§ What to work on:
**A)** Answer these from the post about public radio and the Tivoli internet radio:
(i) In which three woods is the Tivoli Audio NetWorks radio offered?
(ii) How much extra does FM radio cost on that device?
(iii) Which shows does the writer say stations are essentially subsidizing?
**B)** Continue the post about public radio and the Tivoli internet radio from the point where it stops.

§ Text shown:
I bet that lots of public radio shows could be commercially viable: Car Talk, Prairie Home Companion, and even This American Life come to mind. (Not all examples are WBUR shows, and NPR syndication is a bit piece of the puzzle here that I’m going to skip for brevity) But what about the stuff that they are essentially subsidizing, Con Salsa, RadioLab, and most of the news? On the one hand, the low, low price of internet distribution could put some of those shows back in the black if they could avoid sharing the big fixed costs of terrestrial radio production and distribution. But on the other hand, dropping those shows from the air would likely make them even even less able to raise money, especially if the station cut them off from a share of the pledge pie.

I’m usually all about free marketeering, but for the small slice of my taxes that goes to support cultural stuff, I’m pretty happy to subsidize and then to pay again on top of that. I hope Ken and the WBUR crew can find their way in this brave new world.

Speaking of free and not so free markets, if you have any disposable income left after tithing to public radio, you might look into the latest in expensive wooden radios, the Tivoli Audio NetWorks internet radio, available in cherry, walnut and wenge, pictured below. (Wikipedia says its endangered, Tivoli says sustainably harvested, go figure)

You may recall that I have a thing for wooden radios, and I periodically check in on what’s new in tree-based audio products. I’ve been critical of Tivoli for getting things painfully almost right in the past, and I think this is another one of those. But the release to market of a $600 internet-only (FM radio costs you an additional $50) audio device has got to mean something to the discussion above. Tivoli is pitching hard on the angle that you don’t need a computer to use this thing to listen to hundreds of radio stations from all around the world, you just need an internet connection. If there’s a place where lots of people have high-speed internet but no computer, I must have missed it. Maybe they just mean you could put this radio in a room where you don’t have a computer, like your bathroom. If you need a $600 internet radio in your bathroom, you need more fiber in your diet.

I haven’t seen or heard or touched this device, but I’m going to tell you what I think anyway since I’ve seen and heard and touched many other Tivoli products.

§ Listed entries:
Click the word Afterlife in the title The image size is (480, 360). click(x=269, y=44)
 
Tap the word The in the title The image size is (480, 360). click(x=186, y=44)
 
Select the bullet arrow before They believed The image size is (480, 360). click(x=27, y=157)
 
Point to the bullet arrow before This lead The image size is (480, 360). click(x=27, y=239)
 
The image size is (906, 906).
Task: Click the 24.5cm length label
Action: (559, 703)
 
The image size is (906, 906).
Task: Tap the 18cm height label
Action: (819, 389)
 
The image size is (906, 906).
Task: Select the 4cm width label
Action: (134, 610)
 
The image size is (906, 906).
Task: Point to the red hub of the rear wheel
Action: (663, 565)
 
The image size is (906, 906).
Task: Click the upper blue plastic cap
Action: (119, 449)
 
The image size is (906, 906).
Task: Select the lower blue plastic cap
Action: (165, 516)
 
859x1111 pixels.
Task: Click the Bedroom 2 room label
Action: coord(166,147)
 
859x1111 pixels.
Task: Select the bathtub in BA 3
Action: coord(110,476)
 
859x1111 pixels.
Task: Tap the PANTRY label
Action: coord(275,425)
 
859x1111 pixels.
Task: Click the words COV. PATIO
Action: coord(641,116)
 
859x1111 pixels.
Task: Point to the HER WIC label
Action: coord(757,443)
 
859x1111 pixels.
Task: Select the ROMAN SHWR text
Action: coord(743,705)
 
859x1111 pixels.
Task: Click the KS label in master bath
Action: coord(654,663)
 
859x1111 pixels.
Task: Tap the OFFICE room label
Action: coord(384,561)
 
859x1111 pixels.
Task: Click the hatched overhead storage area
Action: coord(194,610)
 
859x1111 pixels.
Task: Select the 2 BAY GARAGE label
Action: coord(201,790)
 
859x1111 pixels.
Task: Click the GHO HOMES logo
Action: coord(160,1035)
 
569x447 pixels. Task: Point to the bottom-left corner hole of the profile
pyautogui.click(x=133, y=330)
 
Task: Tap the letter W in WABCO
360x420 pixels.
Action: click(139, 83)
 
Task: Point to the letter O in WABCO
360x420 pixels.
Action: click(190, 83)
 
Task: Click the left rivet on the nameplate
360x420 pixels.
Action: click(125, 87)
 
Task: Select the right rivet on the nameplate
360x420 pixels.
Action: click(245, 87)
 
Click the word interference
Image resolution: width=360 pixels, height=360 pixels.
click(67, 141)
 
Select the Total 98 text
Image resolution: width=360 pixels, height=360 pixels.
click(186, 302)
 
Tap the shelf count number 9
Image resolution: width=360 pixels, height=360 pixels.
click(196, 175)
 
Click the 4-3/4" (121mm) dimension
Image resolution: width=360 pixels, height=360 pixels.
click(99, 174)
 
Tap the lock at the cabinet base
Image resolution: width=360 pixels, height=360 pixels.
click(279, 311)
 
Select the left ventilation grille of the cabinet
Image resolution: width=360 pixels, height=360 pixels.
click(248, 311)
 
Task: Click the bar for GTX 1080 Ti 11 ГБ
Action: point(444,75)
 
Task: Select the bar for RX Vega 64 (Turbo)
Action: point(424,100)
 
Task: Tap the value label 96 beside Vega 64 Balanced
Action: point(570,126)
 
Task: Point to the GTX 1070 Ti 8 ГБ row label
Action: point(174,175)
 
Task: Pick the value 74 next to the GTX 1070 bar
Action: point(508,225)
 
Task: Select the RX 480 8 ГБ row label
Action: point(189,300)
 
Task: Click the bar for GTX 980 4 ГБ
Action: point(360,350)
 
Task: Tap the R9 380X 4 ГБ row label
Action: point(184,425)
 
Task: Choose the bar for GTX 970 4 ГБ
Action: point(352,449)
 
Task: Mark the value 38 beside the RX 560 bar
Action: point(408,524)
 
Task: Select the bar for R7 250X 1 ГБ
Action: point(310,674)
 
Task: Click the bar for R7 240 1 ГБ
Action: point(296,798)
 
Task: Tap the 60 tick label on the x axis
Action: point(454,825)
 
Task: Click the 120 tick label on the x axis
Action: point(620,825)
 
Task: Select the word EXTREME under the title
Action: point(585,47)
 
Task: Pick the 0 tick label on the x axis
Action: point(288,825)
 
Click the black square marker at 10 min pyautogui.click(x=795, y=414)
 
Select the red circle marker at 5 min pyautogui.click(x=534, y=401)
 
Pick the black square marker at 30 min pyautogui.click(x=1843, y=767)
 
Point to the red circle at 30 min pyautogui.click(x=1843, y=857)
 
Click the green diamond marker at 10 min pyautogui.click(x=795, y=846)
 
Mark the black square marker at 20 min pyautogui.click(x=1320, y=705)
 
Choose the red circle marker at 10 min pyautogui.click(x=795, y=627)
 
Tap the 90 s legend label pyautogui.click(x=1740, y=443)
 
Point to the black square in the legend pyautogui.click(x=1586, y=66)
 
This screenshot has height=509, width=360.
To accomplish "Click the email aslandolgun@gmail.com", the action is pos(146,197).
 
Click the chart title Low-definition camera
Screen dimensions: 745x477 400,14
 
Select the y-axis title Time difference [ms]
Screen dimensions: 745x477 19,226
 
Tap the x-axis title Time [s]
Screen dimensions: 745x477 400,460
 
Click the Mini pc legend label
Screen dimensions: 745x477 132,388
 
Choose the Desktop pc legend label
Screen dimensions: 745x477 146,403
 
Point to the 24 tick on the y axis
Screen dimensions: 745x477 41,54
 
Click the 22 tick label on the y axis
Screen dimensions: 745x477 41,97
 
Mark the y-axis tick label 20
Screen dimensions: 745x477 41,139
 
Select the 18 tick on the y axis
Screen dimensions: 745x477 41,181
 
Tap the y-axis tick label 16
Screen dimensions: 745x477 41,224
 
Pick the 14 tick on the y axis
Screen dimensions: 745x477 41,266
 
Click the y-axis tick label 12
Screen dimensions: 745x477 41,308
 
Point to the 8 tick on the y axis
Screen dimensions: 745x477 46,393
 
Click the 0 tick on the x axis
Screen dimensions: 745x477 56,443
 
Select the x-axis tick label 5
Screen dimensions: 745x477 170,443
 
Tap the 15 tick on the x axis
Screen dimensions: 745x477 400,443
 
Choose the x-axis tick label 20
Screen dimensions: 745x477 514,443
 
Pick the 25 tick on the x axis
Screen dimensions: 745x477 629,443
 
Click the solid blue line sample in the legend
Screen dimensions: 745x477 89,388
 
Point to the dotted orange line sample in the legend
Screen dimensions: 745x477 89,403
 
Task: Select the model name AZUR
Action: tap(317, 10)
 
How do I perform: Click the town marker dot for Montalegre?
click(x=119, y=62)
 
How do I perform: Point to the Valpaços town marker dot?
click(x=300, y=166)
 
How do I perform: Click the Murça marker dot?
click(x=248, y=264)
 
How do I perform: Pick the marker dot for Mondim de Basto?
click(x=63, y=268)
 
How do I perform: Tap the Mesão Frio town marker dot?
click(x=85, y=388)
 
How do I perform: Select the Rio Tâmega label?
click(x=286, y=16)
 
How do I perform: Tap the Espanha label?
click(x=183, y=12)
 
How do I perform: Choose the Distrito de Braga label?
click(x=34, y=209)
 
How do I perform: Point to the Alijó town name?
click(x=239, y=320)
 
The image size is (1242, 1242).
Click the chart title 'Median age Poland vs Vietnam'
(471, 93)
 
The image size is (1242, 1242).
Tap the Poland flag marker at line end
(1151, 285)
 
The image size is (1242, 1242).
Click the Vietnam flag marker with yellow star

§ Exercise answers:
**A)**
(i) Cherry, walnut and wenge.
(ii) An additional $50.
(iii) Con Salsa, RadioLab, and most of the news.

**B)**
It’s gorgeous - from the waist down. The geometry of the box and the speaker and their colors and materials look great. I love the wenge especially. I recognize that it probably needs a digital display, but couldn’t they come up with something less ugly? I would think that a color screen wouldn’t be hard to pull off at this price point. And maybe you don’t need those two rivets on the display frame? Ick. The credit-card remote looks like it has those awful blister buttons, too. There’s a button or knob on the top of the unit that might - just might - approach the joy of the geared-down knob on the Model One, but sadly, I doubt it.

It’s expensive - I’ve mentioned this a few times and I’m still a bit in shock. For $600 you get a mono internet radio. Other internet radios cost half that. If you already have a computer, you can get speakers for even less. And you have to add $50 more for FM and another $100 for a second speaker for stereo sound. I can’t tell if the second speaker is connected by cable or wireless. Conspicuously absent, an ipod dock. Clearly, this is a premium product, so I say, just take the whole kaboodle up to $800 or $1000 and don’t nickel and dime your premium customers.

It probably sounds great - I really don’t know, but the reviewers seem to like it, and it has some spiffy buffering technology that might reduce the chop of a lousy internet stream. The wooden case bodes well, too.

It’ll be interesting to see how this product goes for Tivoli. If they’re right, there are some people willing to pony up big bucks to get good looks and good sound with internet radio. If they’re wrong, the XM-Sirius monster might eat their lunch, or the internet radio generation will just pass them by. That would be a shame, I think the world needs more and better wooden cases for its electronics.